THE PROBLEM —
In the entries that follow, find the line containing "This screenshot has height=569, width=431." and the line containing "Task: Select the Prorated", then retype exactly the lines from the first through the second, pictures excluded.

INPUT —
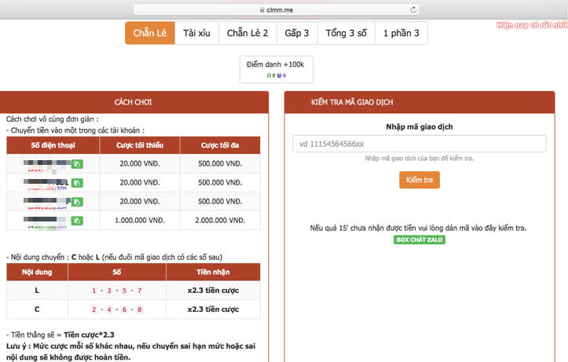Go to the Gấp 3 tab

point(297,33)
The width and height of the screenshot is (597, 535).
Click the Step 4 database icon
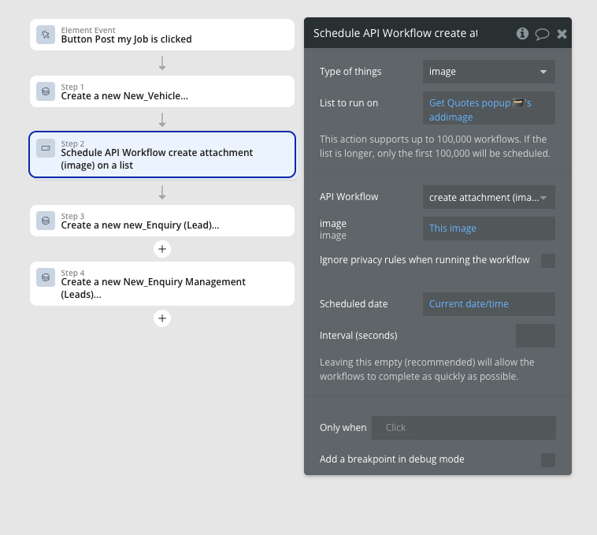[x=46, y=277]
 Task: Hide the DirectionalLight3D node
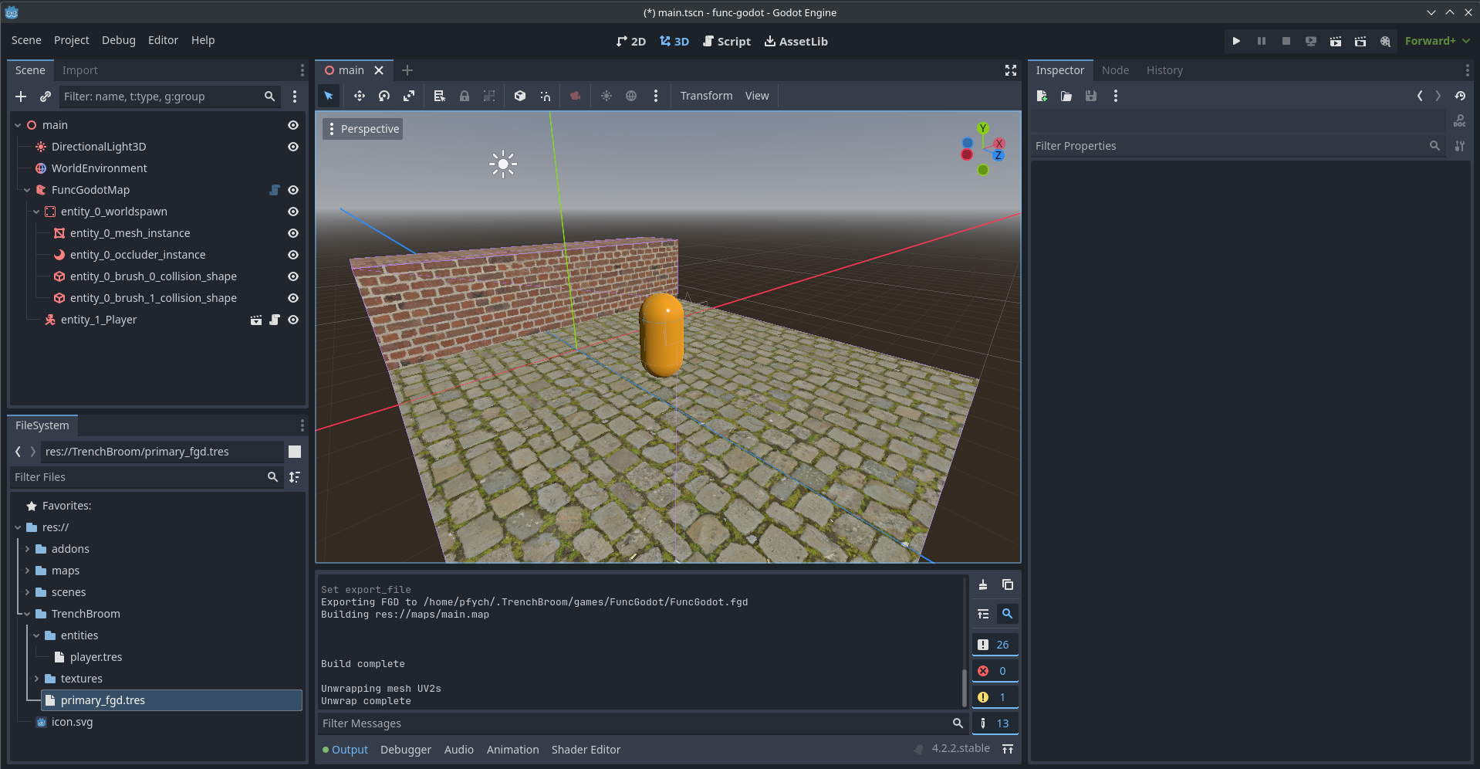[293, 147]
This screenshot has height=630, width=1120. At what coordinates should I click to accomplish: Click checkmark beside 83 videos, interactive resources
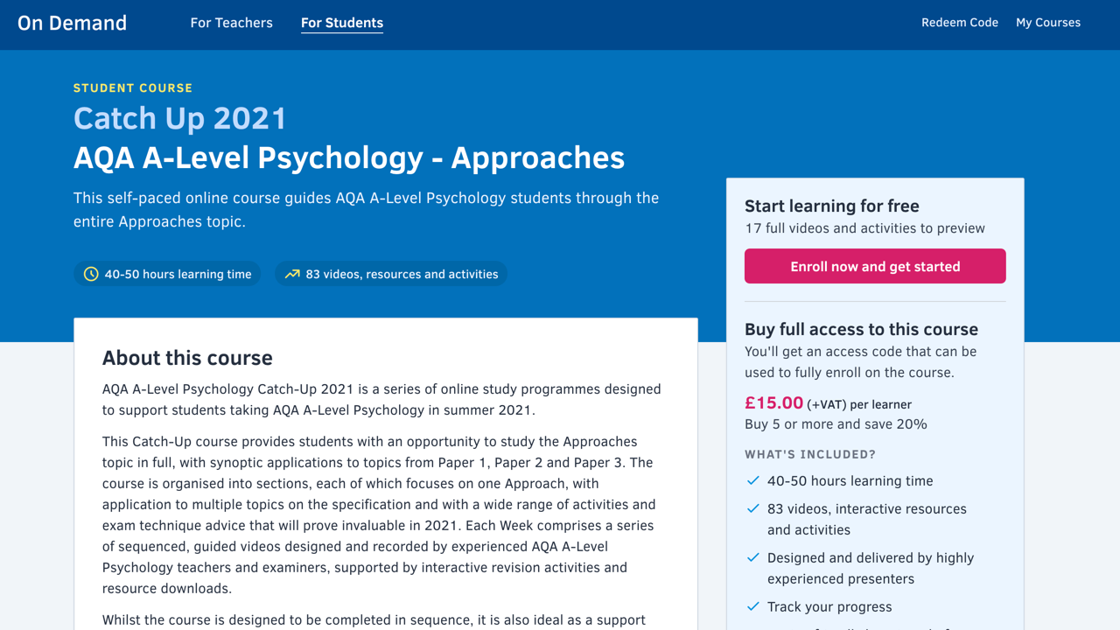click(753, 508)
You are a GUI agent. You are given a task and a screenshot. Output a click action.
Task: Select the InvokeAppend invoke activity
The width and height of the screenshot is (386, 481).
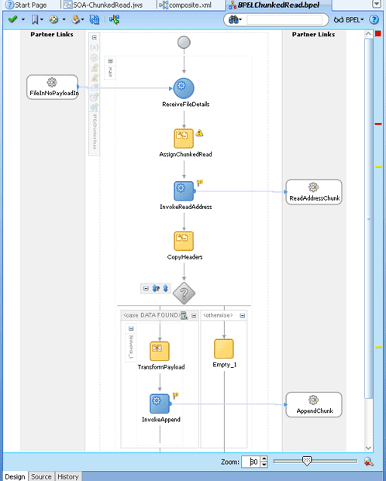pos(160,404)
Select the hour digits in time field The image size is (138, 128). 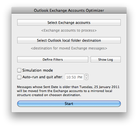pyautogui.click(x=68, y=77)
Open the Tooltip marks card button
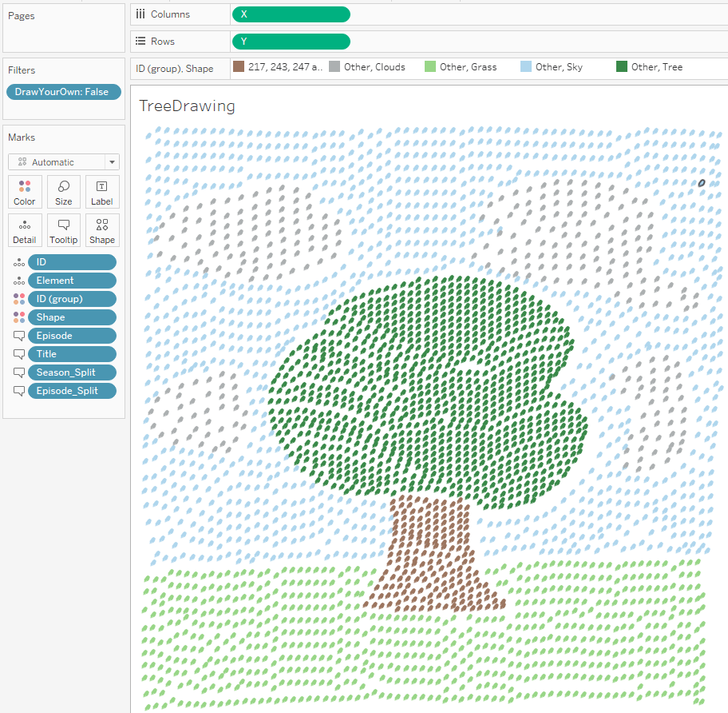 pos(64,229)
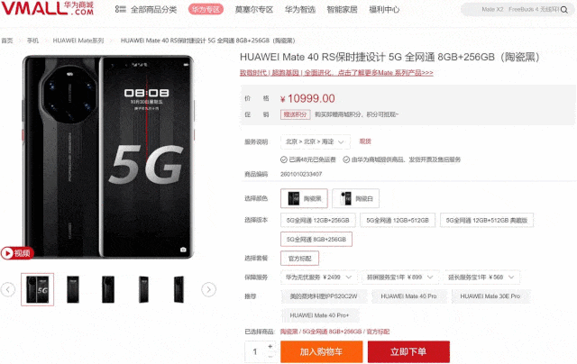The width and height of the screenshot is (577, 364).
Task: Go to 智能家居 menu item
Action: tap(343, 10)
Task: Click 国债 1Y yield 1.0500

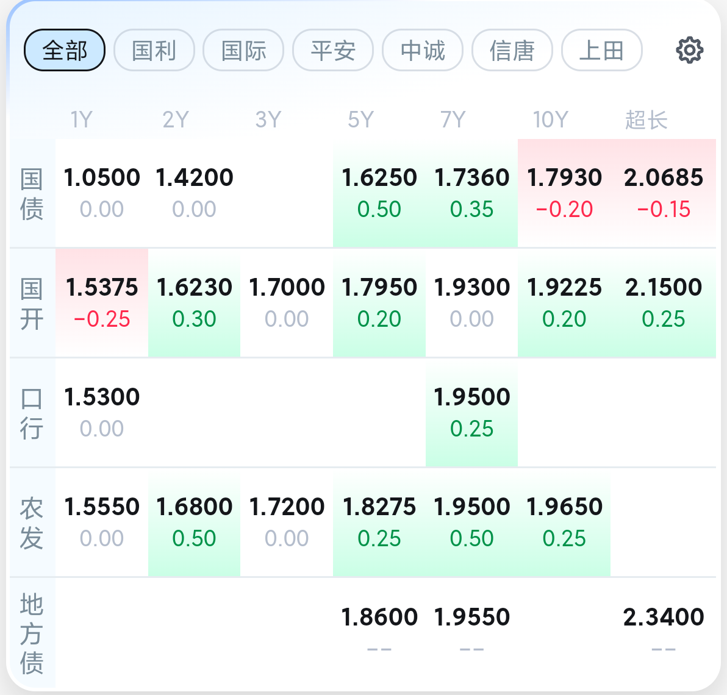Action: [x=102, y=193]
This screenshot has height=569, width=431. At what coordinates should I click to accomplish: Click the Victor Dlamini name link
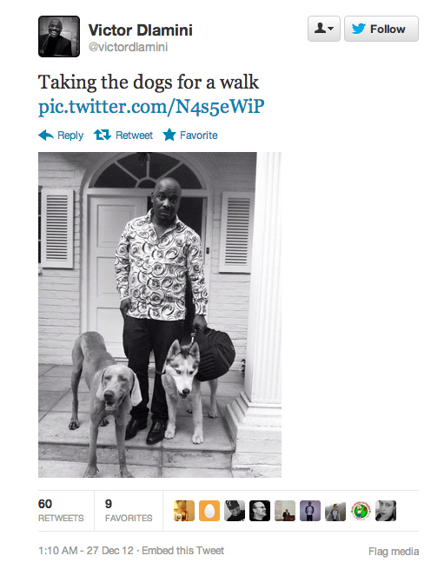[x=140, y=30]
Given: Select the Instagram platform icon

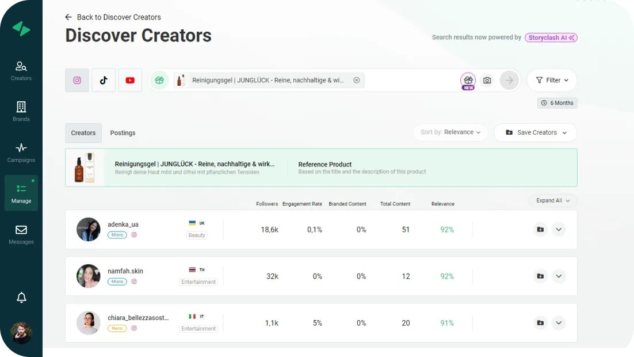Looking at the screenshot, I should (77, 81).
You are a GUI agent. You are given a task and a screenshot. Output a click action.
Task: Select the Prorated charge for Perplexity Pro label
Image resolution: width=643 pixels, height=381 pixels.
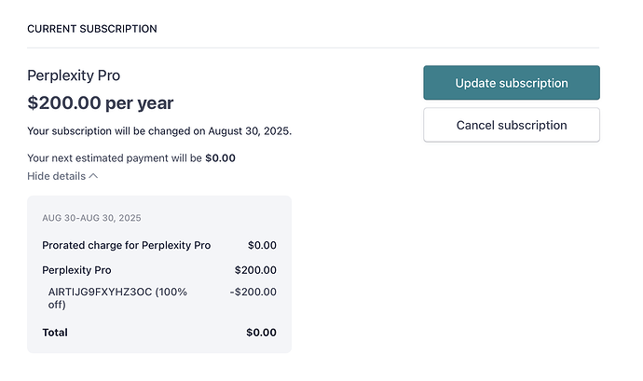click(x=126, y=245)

YOUR RESPONSE —
This screenshot has height=569, width=431. At what coordinates should I click to accomplish: Click the Victor Dlamini name link
[x=140, y=30]
Given: Select the Instagram platform icon

Looking at the screenshot, I should (77, 81).
You are a GUI agent. You are given a task and a screenshot. Output a click action.
Task: Select the Prorated charge for Perplexity Pro label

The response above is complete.